BEGIN DATA RECORDS

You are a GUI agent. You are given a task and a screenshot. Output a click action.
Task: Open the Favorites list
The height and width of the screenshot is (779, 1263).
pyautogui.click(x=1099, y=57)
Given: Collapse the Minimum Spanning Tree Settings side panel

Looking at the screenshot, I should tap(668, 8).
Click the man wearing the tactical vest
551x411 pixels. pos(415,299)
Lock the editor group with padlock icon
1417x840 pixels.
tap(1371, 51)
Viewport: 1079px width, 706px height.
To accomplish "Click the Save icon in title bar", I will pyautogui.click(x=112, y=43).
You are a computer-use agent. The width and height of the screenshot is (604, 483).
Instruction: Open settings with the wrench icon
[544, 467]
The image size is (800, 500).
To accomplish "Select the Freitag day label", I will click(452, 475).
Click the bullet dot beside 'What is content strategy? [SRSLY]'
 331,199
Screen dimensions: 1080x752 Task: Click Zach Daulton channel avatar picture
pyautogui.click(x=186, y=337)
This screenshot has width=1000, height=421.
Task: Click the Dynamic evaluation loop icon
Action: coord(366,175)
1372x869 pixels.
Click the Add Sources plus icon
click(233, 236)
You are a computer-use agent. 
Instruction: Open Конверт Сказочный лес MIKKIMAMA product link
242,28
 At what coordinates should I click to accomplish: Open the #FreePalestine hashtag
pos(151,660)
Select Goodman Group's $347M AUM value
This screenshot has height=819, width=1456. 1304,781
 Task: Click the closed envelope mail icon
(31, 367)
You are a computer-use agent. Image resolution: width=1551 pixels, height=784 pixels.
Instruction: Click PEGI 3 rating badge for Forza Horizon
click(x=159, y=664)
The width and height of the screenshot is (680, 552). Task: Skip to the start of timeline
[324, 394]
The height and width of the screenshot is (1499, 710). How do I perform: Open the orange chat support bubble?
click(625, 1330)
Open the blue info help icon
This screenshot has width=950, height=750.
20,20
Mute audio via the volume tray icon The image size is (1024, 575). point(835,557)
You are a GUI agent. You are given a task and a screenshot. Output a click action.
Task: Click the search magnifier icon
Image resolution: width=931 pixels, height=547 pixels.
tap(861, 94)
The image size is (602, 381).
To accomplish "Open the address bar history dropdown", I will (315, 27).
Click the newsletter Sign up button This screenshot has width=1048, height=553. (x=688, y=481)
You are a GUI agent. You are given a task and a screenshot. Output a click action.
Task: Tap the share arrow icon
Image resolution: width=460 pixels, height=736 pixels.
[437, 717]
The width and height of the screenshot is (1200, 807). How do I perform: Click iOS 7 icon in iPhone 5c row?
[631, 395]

END DATA RECORDS

▸ PROBLEM REQUIREMENTS: Please return the data above in full, without altering a single line.

▸ RESPONSE BOX:
You are a GUI agent. You are given a task and a screenshot. Output a click action.
Task: Open the Favorites list
The height and width of the screenshot is (779, 1263).
pyautogui.click(x=1099, y=57)
Given: Collapse the Minimum Spanning Tree Settings side panel

Looking at the screenshot, I should tap(668, 8).
Click the man wearing the tactical vest
551x411 pixels. pos(415,299)
Lock the editor group with padlock icon
1417x840 pixels.
tap(1371, 51)
Viewport: 1079px width, 706px height.
To accomplish "Click the Save icon in title bar", I will pyautogui.click(x=112, y=43).
You are a computer-use agent. The width and height of the screenshot is (604, 483).
Instruction: Open settings with the wrench icon
[544, 467]
The image size is (800, 500).
To accomplish "Select the Freitag day label", I will click(452, 475).
Click the bullet dot beside 'What is content strategy? [SRSLY]'
 331,199
Screen dimensions: 1080x752 Task: Click Zach Daulton channel avatar picture
pyautogui.click(x=186, y=337)
This screenshot has width=1000, height=421.
Task: Click the Dynamic evaluation loop icon
Action: coord(366,175)
1372x869 pixels.
Click the Add Sources plus icon
click(233, 236)
You are a computer-use agent. 
Instruction: Open Конверт Сказочный лес MIKKIMAMA product link
242,28
 At what coordinates should I click to accomplish: Open the #FreePalestine hashtag
pos(151,660)
Select Goodman Group's $347M AUM value
This screenshot has height=819, width=1456. 1304,781
 Task: Click the closed envelope mail icon
(31, 367)
You are a computer-use agent. Image resolution: width=1551 pixels, height=784 pixels.
Instruction: Click PEGI 3 rating badge for Forza Horizon
click(x=159, y=664)
The width and height of the screenshot is (680, 552). Task: Skip to the start of timeline
[324, 394]
The height and width of the screenshot is (1499, 710). How do I perform: Open the orange chat support bubble?
click(625, 1330)
Open the blue info help icon
This screenshot has width=950, height=750.
20,20
Mute audio via the volume tray icon The image size is (1024, 575). point(835,557)
You are a GUI agent. You are given a task and a screenshot. Output a click action.
Task: Click the search magnifier icon
Image resolution: width=931 pixels, height=547 pixels.
tap(861, 94)
The image size is (602, 381).
To accomplish "Open the address bar history dropdown", I will (315, 27).
Click the newsletter Sign up button This screenshot has width=1048, height=553. (x=688, y=481)
You are a GUI agent. You are given a task and a screenshot. Output a click action.
Task: Tap the share arrow icon
Image resolution: width=460 pixels, height=736 pixels.
[437, 717]
The width and height of the screenshot is (1200, 807). How do I perform: Click iOS 7 icon in iPhone 5c row?
[631, 395]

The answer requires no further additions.